▶ **About this task**
Retype, exactly and only, each line from the one containing "Where should I" to the end of the records below.

+++

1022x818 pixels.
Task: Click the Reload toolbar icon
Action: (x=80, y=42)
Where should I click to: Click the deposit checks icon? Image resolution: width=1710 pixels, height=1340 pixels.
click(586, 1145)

+++

▶ **Result for this task**
Where should I click to: Click the deposit checks icon? Image resolution: width=1710 pixels, height=1340 pixels.
click(586, 1145)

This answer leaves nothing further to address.